Jane Austen's iconic writing desk is set to return to Southampton for the first time in more than 200 years. 

The desk will be put on display at God's House Tower from November 15, marking the first time it has been in the city since the author was alive. 

The exhibition will celebrate the 250th anniversary of Jane Austen's birth and will run until February 23, 2025.

Visitors will have the chance to see the desk where Austen drafted early versions of some of her most famous novels.

The exhibition will also feature a contemporary art installation by sculptor Jocelyn McGregor. Ms McGregor was selected from an open call to artists earlier this year.

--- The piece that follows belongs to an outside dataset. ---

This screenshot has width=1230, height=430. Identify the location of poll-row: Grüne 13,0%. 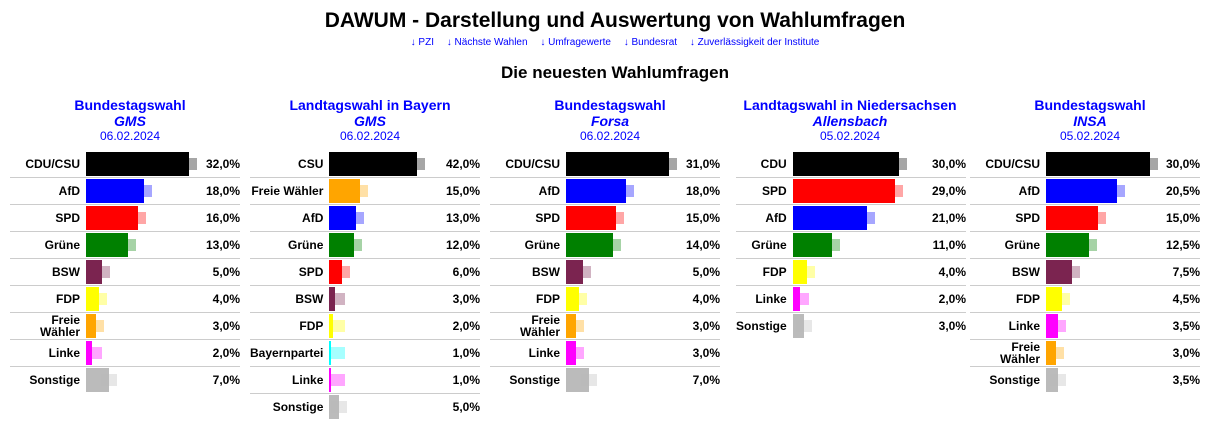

Her multi-media installation, titled No Notion of Loving by Halves, a quote from Northanger Abbey, will explore the intense female relationships depicted in Austen's letters and novels.

The artist will use performance, body casting, and sculpture in her work. The writing desk is being loaned from the British Library, with support from Art Fund's Weston Loan Programme.

God's House Tower, an award-winning heritage and art venue in Southampton's Old Town, will host the exhibition.

The venue is owned by Southampton City Council and managed by Southampton-based charity 'a space' arts.

The charity has worked with Southampton Forward to secure the loan of the desk. The exhibition will kick off a city-wide programme of events to celebrate the anniversary year.

There will be opportunities for local communities to get involved through workshops, creative commissions, and activities. The programme will be announced at a later date.

Jocelyn said: "In my artistic practice, I’m on the hunt for the point of transition between internal and external, organic and synthetic, and real and imagined worlds.

"Using my own body as a conduit, I combine beauty products, industrial, domestic, organic and synthetic materials and forms to create supernatural hybrid monsters and their imagined habitats.

"With gothic literature and with Jane Austen you have to read between the lines. Austen wrote about a lot of topics that weren’t the norm for women back then.

"She was incredibly progressive. We are an audience looking at her work more than 200 years after it was created."